### SUPPLIED RECORDS:
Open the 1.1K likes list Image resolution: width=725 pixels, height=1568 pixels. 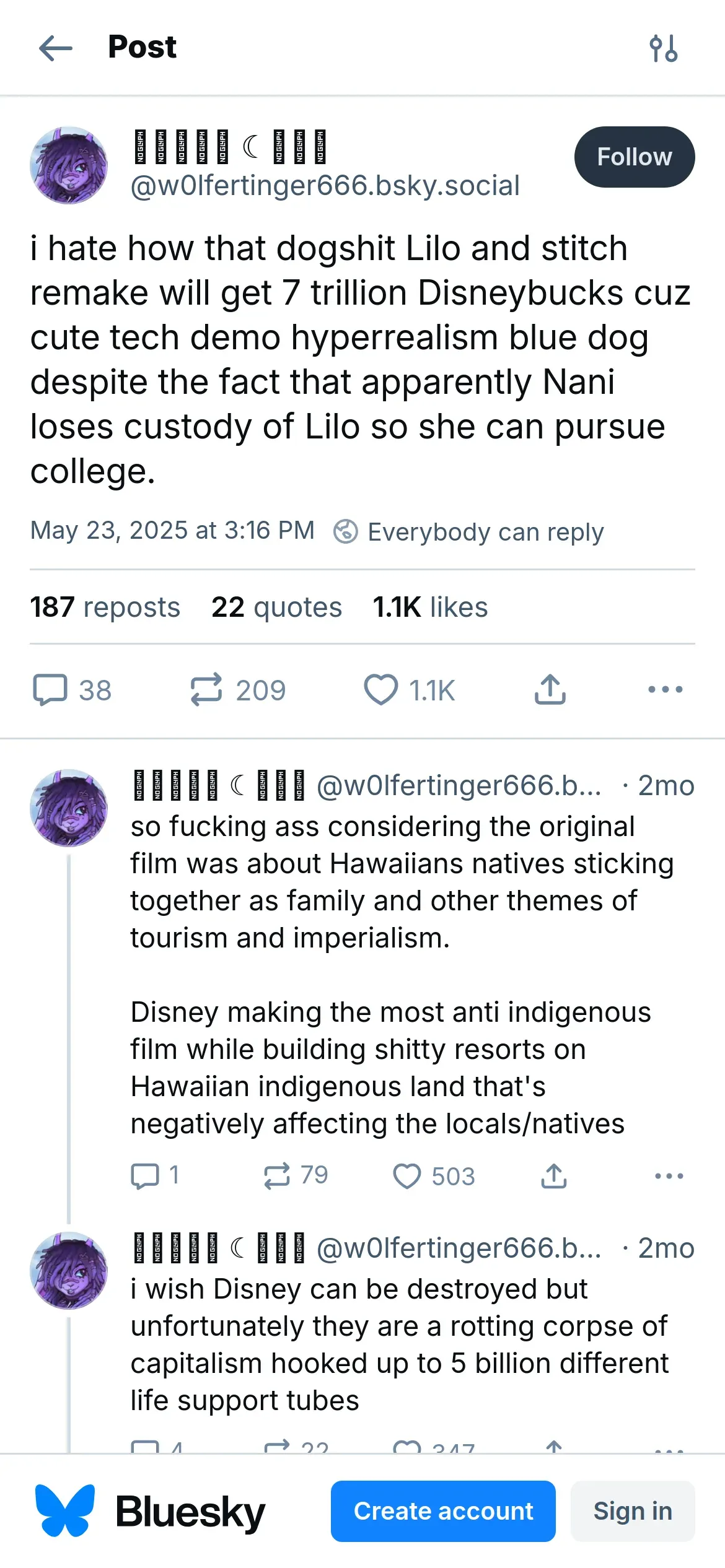(x=430, y=607)
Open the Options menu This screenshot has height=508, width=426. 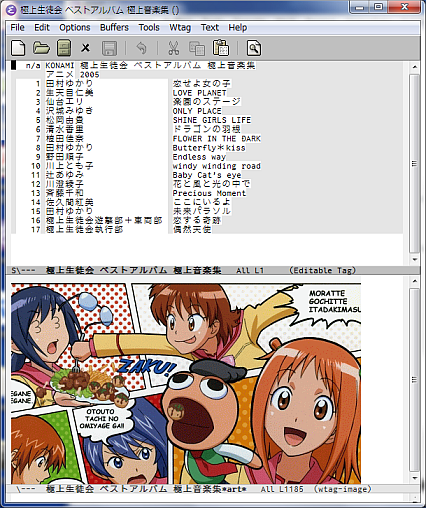75,27
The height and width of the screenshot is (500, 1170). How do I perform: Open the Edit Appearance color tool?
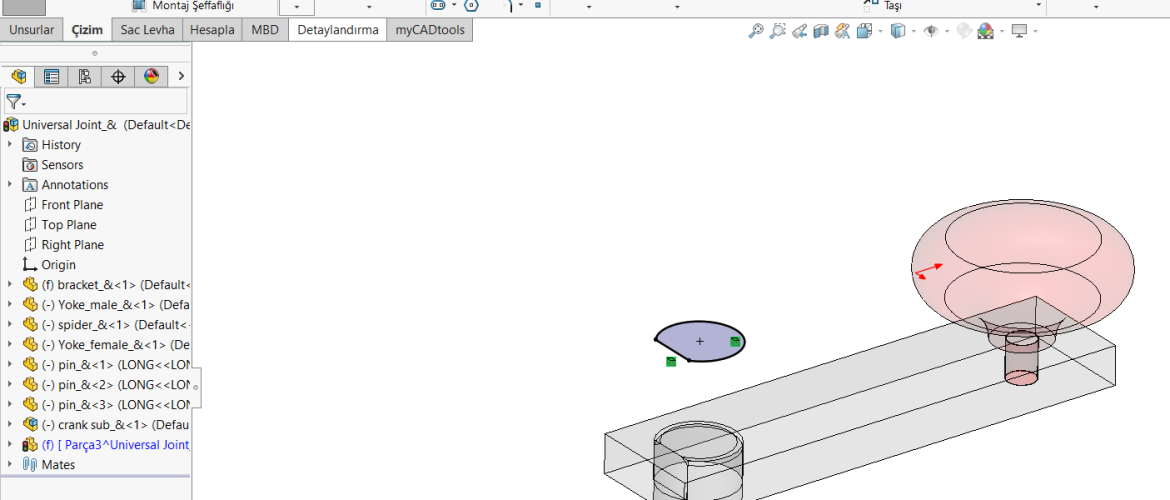(964, 31)
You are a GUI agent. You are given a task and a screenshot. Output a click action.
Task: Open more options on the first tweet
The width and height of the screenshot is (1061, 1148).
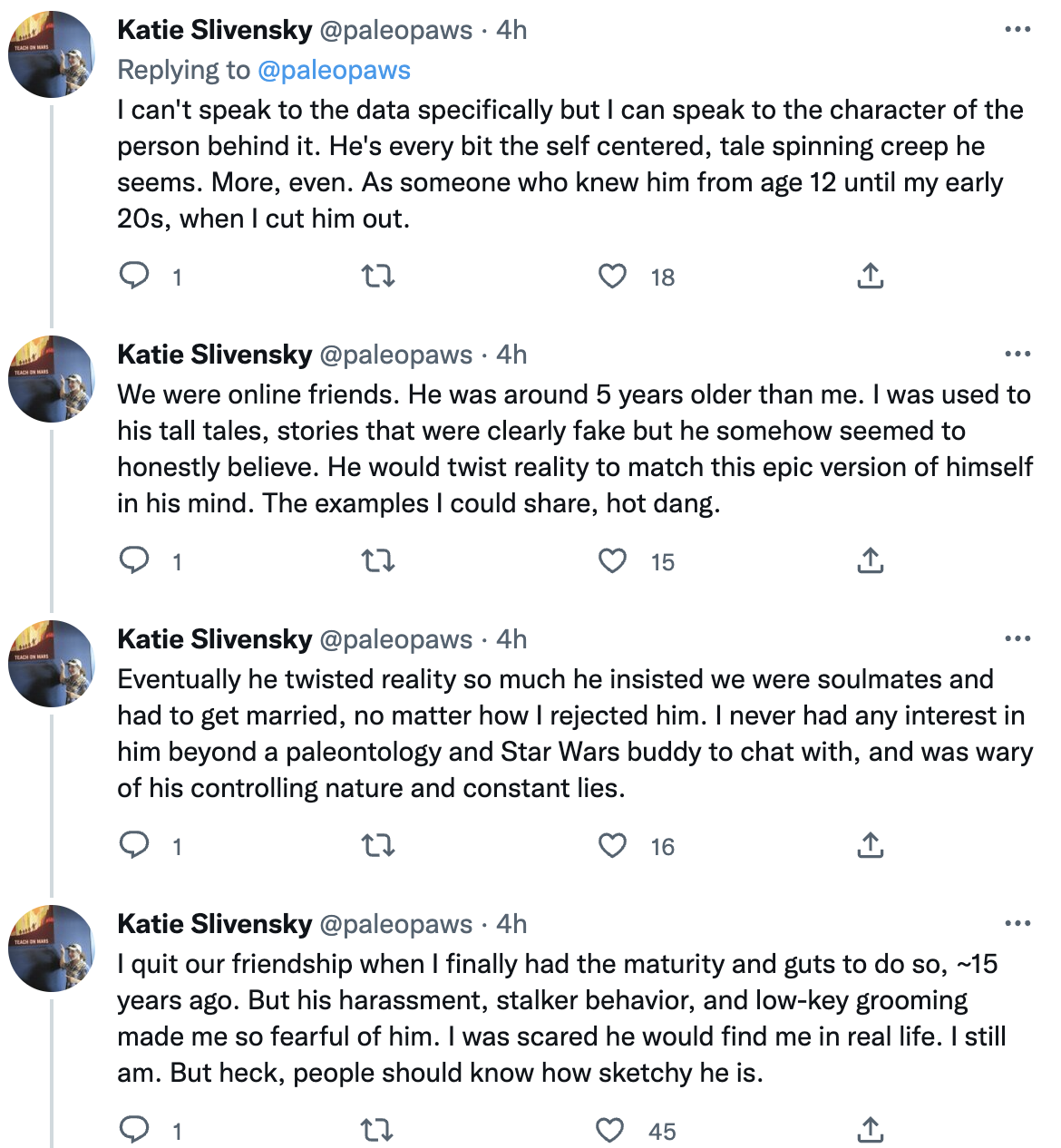pos(1017,30)
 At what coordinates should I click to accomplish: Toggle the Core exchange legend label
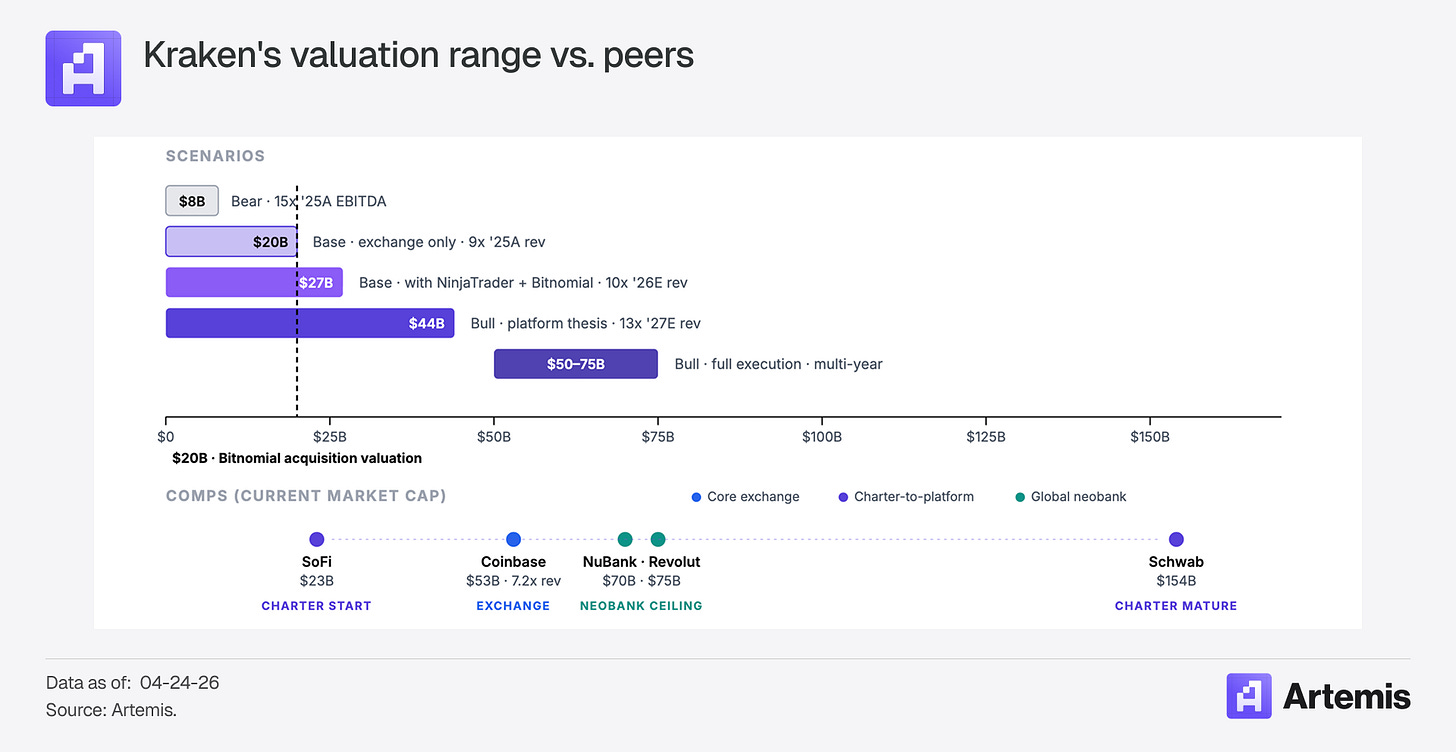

### YOUR OBJECTIVE:
Starting at the line that contains "The width and", please write out every line to the end of the entries, inclusive, copied exactly and with pictures omitted.

### RESULT:
The width and height of the screenshot is (1061, 1148).
pos(1017,30)
 At what coordinates should I click to accomplish: Toggle the Core exchange legend label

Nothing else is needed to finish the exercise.